Baltic’s John Thomas was a talented but troubled artist

Baltic’s John Thomas was a talented but troubled artist

Image Credit: Melissa Herrera

Photographer John William Henry Thomas was born in 1935 and lived in Baltic. His nondescript home held his eccentric presence, a force that filled each cluttered room. He placed his collected knickknacks on shelves where he could readily see them.

Stacks of his self-matted photographs were kept throughout the house, lined up like silent trees in a forest, and he handwrote snippets on the backs of them like liner notes on an LP. Thomas was an artistic photographer, capturing the world around him.

Thomas died in May at age 87, a man whose art was beloved by those who knew it but not always by the town he grew up in. He had several good friends and was loved by Coco the cat, who belonged to a neighbor but had claimed Thomas as her own.

“People didn’t like his art because they didn’t like him,” said J. Mark Miller, a friend and one of the executors of Thomas’ estate. “My wife took apart a piece to reframe. Behind it, John had written out an entire rant, then matted and framed it. He did that on a lot of his pieces.”

“When I first saw his work at an art festival, I was struck, wondering how so much emotion could be in one photograph. It just gob-smacked you with feeling,” his neighbor Donna McKinney said. “He told me he would wait for hours until the timing was right on any one photo or scene, and then he couldn’t take the picture. The man was photographing his own loneliness, the immensity of it. He has notes all over the house on how lonely he was.”

The house brims with his prints, but behind their beauty lies his sadness.

Jackie Buck was Thomas’ best friend. After she and her husband made a move to Ohio for a new position, Buck started working at the Holiday Inn.

“John was a customer at the hotel restaurant,” Buck said. “He would come in every morning for breakfast and come back for dinner.”

Buck and her husband became fast friends with Thomas, but after they moved to another state, they lost touch with him. Buck reconnected with him after her husband died, and they remained close friends. She has spent many hours organizing the disarray Thomas left behind.

Thomas began setting up at local art shows and monetizing his art after meeting a woman named Sylvia, who took one look at his photos and told him they were too good not to be seen. This also led to other opportunities like a fascinating tidbit of Thomas’ trivia that included the mini-series “Centennial.” Primarily filmed at Roscoe Village in Coshocton, it premiered on TV in 1978. Thomas became involved with the project, taking pictures onset. Those in charge of the mini-series could see through his exterior to the brilliance inside.

There was a delicacy to Thomas’ photos, a story always attached. Buck tells the tale of a hazy picture of lacy curtains and a window in early morning.
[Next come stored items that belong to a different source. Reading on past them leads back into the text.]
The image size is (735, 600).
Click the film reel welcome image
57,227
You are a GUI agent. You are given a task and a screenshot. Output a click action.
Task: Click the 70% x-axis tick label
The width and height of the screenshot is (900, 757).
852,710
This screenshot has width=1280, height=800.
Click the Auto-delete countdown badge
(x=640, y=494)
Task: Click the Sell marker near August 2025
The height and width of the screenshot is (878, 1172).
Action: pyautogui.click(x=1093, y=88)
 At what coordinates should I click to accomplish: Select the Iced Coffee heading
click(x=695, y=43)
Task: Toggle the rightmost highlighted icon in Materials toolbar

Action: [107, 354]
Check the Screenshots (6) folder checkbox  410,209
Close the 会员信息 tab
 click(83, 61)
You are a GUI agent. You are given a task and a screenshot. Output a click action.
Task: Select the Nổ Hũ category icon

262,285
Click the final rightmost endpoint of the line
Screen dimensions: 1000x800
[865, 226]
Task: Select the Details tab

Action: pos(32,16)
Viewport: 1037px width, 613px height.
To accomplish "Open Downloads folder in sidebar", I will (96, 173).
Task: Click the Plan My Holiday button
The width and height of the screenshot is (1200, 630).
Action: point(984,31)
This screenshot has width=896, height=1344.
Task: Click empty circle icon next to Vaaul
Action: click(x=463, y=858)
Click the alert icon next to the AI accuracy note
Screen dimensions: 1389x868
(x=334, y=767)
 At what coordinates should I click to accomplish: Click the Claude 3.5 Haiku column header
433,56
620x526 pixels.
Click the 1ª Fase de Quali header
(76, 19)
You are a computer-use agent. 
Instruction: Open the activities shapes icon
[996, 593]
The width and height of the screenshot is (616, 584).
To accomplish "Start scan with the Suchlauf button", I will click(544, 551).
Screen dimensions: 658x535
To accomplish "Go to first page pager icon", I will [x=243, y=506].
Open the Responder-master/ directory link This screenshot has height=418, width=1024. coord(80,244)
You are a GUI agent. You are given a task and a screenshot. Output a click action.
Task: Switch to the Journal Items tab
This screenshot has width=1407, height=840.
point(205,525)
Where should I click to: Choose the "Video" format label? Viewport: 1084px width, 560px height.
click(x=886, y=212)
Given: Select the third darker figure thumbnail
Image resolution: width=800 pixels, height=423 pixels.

“He was driving in New York or Pennsylvania and saw a barn he wanted to take a picture of,” she said. “He pulls over and gets out when a voice says, ‘What do you think you’re doing?’ And it was a little, old lady. He told her the barn had spoken to him, and he wanted a picture of it. They walked around taking pictures in the misty rain, and she told him she couldn’t let him go without pie and coffee. They talked for hours, and it got late. She brought him a blanket and said he could sleep on the couch. He took this picture in the morning inside that room.”

Thomas took photos of the Amish, always with permission, and the quality is unmistakable. “I thought he deserved a Pulitzer for them,” said Linda Senter, Thomas’ friend.

But after taking many photos of them, he decided his work was intrusive to their way of life and stopped photographing and monetizing them. Prior to that, George Voinovich selected a huge work to hang in the great room of the governor’s mansion when Voinovich held that post in Ohio.

Thomas was more than an eccentric man. He was hospitalized five times during his lifetime due to mental illness. In the ‘60s, the last time he was hospitalized, a doctor told him he didn’t think he belonged there but couldn’t free him. A plan was hatched for him to run away. The law then said if an escapee from a mental institution could fend for himself for three days, he was home free. The escape was well planned with a guard leaving a door open for him and a hidden stash of cash. Thomas slipped away into the night.

History gives glimpses into tortured artists who tried to push through the veil of their loneliness and mental disease. Thomas could be filed into this category, but despite his solitary state, he never stopped making art.

In his later years, he remained obstinate. He had an old truck that sat ramshackle in his yard, rusting away in violation of city ordinance. Instead of having it towed away, he had the front of the old truck taken off and attached it to the front of his house, where it remained for many years.

Spirituality can exist on many levels, and Thomas found his inside the lens of a camera.

“He was always a spiritual man, not just in the last months of his life,” Senter said. “I think he had a reckoning in these last years that brought it to the forefront. He had some good men that never gave up on him.”

Thomas, upon his death, did not want his art simply sold off at sale. He wanted it to go to people who cared about the meaning behind it. It hasn’t been decided what will happen with his vast repertoire of photography, and for now it sits silently in his house.

“My only goal is that I want his work to be seen,” Senter said. “I want his work to be known.”